→ **REQUESTS**
A) Repeat the passage of the IPv6 excerpt from "Multicast Listener Discovery [RFC-2710]" to "be forwarded to.".
B) In the IPv6 excerpt, which DNS approach do the specifications require implementing?
C) Please list every RFC that the IPv6 excerpt cites for DNS support by cellular hosts.

>> start PAGE

2.9 RFC2710 - Multicast Listener Discovery (MLD) for IPv6

   Multicast Listener Discovery [RFC-2710] must be supported by cellular

   MLD requires that MLD messages be sent for link-local multicast
   addresses (excluding the all-nodes address).  The requirement that
   MLD be run even for link-local addresses aids layer-two devices
   (e.g., Ethernet bridges) that attempt to suppress the forwarding of
   link-layer multicast packets to portions of the layer-two network
   where there are no listeners.  If MLD is used to announce the

   presence of listeners for all IP multicast addresses (including
   link-local multicast addresses), layer 2 devices can snoop MLD
   messages to reliably determine which portions of a network IP
   multicast messages need to be forwarded to.

2.9.1 MLD in 3GPP Networks

   Within 3GPP networks, hosts connect to their default routers (GGSN)
   via point-to-point links.  Moreover, there are exactly two IP devices
   connected to the point-to-point link, and no attempt is made (at the
   link-layer) to suppress the forwarding of multicast traffic.
   Consequently, sending MLD reports for link-local addresses in a 3GPP
   environment may not always be necessary.

   MLD is needed for multicast group knowledge that is not link-local.

2.10 RFC2711 - IPv6 Router Alert Option

   The Router Alert Option [RFC-2711] must be supported, and its use is
   required when MLD is used (see Section 2.9) or when RSVP [RFC-2205]
   is used.

2.11 RFC3041 - Privacy Extensions for Address Configuration in IPv6

   Privacy Extensions for Stateless Address Autoconfiguration [RFC-3041]
   should be supported.  RFC 3041, and privacy in general, is important
   for the Internet.  Cellular hosts may use the temporary addresses as
   described in RFC 3041.  However, the use of the Privacy Extension in
   an environment where IPv6 addresses are short-lived may not be
   necessary.  At the time this document has been written, there is no
   experience on how long-lived cellular network address assignments
   (i.e., attachments to the network) are.  The length of the address
   assignments depends upon many factors such as radio coverage, device
   status and user preferences.  Additionally, the use of temporary
   address with IPsec may lead to more frequent renegotiation for the
   Security Associations.

   Refer to Section 5 for a discussion of the benefits of privacy
   extensions in a 3GPP network.

2.12 Dynamic Host Configuration Protocol for IPv6 (DHCPv6)

   The Dynamic Host Configuration Protocol for IPv6 [DHCPv6] may be
   used.  DHCPv6 is not required for address autoconfiguration when IPv6
   stateless autoconfiguration is used.  However, DHCPv6 may be useful
   for other configuration needs on a cellular host.

2.13 RFC3484 - Default Address Selection for IPv6

   Default Address Selection [RFC-3484] is needed for cellular hosts.

2.14 DNS

   Cellular hosts should support DNS, as described in [RFC-1034], [RFC-
   1035], [RFC-1886], and [RFC-3152].

   If DNS is used, a cellular host can perform DNS requests in the
   recursive mode, to limit signaling over the air interface.  Both the
   iterative and the recursive approach should be supported, however, as
   the specifications require implementation of the iterative approach,
   and allow the recursive approach as an option.  Furthermore, all DNS
   servers may not support recursive queries, and the security benefits
   of DNS Security cannot always be achieved with them.

>> end PAGE
>> start DATA LISTING

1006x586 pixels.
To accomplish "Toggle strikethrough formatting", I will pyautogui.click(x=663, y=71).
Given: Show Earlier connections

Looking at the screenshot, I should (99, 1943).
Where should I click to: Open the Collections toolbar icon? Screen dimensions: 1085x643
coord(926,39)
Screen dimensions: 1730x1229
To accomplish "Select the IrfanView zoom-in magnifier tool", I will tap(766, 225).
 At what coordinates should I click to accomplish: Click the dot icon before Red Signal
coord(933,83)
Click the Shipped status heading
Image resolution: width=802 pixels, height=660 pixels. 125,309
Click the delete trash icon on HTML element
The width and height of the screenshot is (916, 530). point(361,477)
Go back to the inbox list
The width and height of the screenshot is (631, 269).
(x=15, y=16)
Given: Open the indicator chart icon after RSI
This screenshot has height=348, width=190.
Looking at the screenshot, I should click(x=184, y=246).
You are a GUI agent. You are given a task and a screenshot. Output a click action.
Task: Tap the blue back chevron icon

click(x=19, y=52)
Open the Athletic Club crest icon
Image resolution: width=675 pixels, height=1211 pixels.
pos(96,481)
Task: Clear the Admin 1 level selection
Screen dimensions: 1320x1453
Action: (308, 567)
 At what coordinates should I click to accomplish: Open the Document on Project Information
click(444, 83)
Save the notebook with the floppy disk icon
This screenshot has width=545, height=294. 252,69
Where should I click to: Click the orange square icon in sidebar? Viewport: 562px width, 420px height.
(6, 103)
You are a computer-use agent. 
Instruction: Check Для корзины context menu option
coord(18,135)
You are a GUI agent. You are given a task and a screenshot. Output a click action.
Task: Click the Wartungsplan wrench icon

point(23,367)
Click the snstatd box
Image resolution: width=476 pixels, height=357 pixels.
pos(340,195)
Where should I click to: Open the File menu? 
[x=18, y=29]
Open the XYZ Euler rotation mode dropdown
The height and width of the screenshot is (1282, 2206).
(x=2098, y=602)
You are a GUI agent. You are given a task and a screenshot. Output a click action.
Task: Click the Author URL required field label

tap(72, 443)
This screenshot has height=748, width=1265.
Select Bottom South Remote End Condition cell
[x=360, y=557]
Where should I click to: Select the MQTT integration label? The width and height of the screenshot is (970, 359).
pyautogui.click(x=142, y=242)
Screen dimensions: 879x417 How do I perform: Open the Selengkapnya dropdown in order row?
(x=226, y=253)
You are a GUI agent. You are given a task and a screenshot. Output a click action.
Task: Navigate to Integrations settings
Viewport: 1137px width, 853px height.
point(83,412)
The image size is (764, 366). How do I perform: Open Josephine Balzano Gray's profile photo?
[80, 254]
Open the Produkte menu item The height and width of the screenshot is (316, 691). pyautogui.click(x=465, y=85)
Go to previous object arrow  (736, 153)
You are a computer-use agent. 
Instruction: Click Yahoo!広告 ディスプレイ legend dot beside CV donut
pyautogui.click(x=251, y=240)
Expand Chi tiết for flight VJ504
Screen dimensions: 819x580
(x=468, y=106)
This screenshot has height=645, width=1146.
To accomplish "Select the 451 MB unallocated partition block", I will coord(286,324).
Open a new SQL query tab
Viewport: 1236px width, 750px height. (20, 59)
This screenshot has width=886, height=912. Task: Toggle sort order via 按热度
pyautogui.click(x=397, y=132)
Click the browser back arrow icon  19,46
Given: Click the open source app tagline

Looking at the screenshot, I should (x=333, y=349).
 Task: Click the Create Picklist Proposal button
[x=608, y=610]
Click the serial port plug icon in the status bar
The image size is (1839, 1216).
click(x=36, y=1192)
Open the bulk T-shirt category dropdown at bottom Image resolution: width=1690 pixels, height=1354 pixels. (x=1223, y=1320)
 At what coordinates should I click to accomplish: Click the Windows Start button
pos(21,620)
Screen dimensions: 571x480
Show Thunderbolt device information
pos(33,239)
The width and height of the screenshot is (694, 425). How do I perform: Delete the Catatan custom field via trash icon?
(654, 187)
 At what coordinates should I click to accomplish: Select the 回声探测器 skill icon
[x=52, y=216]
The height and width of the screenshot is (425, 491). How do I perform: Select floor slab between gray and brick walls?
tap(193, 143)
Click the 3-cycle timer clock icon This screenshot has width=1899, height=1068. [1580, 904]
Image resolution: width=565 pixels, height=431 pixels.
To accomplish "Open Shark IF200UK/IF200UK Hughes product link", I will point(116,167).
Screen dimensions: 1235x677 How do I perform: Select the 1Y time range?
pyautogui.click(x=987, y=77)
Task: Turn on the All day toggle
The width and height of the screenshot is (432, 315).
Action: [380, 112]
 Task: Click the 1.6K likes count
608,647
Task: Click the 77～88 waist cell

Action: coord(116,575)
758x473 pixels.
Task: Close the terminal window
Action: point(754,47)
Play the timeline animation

>> end DATA LISTING

→ **ANSWERS**
A)
Multicast Listener Discovery [RFC-2710] must be supported by cellular

   MLD requires that MLD messages be sent for link-local multicast
   addresses (excluding the all-nodes address).  The requirement that
   MLD be run even for link-local addresses aids layer-two devices
   (e.g., Ethernet bridges) that attempt to suppress the forwarding of
   link-layer multicast packets to portions of the layer-two network
   where there are no listeners.  If MLD is used to announce the

   presence of listeners for all IP multicast addresses (including
   link-local multicast addresses), layer 2 devices can snoop MLD
   messages to reliably determine which portions of a network IP
   multicast messages need to be forwarded to.

B) The iterative approach.

C) RFC-1034, RFC-1035, RFC-1886, RFC-3152